SET TASK: Retype the data verbatim, starting at the first line and ending at the line that contains "Action: click(x=43, y=191)", both included.

Entries giving target coordinates:
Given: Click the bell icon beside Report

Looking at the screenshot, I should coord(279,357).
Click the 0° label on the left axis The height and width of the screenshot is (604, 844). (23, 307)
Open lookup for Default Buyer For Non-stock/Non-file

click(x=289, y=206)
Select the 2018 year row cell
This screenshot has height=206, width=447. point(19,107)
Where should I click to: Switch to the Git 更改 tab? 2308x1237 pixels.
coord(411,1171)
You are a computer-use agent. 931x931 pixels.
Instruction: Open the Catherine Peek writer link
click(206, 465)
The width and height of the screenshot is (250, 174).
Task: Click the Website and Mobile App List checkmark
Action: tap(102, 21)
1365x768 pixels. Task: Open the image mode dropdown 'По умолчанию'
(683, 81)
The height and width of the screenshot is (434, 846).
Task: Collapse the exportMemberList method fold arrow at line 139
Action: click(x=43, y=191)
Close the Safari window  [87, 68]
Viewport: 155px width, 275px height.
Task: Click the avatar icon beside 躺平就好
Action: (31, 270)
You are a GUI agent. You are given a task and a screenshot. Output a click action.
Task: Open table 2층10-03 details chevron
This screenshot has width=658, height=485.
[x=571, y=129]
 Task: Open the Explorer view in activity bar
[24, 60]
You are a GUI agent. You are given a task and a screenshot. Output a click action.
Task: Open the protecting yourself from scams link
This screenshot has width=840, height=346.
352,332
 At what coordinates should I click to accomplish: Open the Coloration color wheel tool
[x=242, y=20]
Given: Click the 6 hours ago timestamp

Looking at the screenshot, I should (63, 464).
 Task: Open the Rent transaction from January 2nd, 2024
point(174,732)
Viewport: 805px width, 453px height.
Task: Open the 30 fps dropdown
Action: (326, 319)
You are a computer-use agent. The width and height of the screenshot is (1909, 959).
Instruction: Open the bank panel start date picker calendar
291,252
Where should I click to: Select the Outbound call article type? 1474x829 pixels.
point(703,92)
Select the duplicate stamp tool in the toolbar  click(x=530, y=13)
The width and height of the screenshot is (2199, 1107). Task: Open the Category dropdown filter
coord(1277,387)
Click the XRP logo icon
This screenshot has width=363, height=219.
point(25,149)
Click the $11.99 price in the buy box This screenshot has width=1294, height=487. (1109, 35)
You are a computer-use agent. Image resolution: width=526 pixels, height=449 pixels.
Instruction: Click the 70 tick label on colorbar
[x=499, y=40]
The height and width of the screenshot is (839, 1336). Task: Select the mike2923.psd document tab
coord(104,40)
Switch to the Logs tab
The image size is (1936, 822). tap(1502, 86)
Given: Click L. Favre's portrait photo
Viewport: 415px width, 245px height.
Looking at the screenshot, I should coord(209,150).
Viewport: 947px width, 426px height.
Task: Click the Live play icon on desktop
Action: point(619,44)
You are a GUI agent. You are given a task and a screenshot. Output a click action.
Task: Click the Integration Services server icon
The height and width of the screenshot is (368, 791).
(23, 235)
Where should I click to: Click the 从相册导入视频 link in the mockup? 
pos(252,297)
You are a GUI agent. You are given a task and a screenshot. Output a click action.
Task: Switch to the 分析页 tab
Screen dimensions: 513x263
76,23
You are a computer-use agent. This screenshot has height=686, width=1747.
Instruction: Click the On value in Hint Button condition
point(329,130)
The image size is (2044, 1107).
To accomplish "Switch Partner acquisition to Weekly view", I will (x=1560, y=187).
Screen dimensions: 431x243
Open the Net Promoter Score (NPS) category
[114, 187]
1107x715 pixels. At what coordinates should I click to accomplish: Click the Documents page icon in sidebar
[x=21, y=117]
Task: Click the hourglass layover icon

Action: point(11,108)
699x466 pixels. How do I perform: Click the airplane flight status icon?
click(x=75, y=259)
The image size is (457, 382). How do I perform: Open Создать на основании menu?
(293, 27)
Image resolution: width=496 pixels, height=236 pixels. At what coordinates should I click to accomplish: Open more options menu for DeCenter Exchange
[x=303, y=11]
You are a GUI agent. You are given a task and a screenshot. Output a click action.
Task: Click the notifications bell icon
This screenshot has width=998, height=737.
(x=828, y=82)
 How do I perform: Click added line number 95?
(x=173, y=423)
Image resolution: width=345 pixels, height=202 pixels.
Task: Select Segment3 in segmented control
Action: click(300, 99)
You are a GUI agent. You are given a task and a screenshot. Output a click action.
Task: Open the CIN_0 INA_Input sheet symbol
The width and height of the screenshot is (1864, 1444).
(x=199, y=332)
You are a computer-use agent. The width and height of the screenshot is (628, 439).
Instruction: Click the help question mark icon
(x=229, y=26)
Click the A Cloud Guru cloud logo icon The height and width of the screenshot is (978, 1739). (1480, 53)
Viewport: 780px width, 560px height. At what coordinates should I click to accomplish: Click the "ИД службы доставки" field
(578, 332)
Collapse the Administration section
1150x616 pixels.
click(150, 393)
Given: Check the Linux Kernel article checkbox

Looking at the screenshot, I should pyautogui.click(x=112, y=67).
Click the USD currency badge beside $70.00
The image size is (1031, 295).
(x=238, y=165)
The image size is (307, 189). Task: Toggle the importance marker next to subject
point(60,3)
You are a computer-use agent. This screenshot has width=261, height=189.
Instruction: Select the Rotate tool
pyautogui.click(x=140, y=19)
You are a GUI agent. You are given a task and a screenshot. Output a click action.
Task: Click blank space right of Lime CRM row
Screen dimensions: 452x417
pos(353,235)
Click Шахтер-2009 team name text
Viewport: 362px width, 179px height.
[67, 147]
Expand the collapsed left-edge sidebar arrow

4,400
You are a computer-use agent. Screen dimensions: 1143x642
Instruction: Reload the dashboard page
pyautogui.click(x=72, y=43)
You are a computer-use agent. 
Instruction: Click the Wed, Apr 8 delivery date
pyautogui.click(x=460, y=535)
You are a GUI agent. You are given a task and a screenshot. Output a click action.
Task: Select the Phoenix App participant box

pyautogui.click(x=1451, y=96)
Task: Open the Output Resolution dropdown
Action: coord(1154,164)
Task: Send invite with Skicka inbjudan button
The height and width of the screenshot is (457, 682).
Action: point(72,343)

FINISHED TASK:
Given: Click the bell icon beside Report

Looking at the screenshot, I should coord(279,357).
Click the 0° label on the left axis The height and width of the screenshot is (604, 844). (23, 307)
Open lookup for Default Buyer For Non-stock/Non-file

click(x=289, y=206)
Select the 2018 year row cell
This screenshot has height=206, width=447. point(19,107)
Where should I click to: Switch to the Git 更改 tab? 2308x1237 pixels.
coord(411,1171)
You are a computer-use agent. 931x931 pixels.
Instruction: Open the Catherine Peek writer link
click(206, 465)
The width and height of the screenshot is (250, 174).
Task: Click the Website and Mobile App List checkmark
Action: tap(102, 21)
1365x768 pixels. Task: Open the image mode dropdown 'По умолчанию'
(683, 81)
The height and width of the screenshot is (434, 846).
Task: Collapse the exportMemberList method fold arrow at line 139
Action: click(x=43, y=191)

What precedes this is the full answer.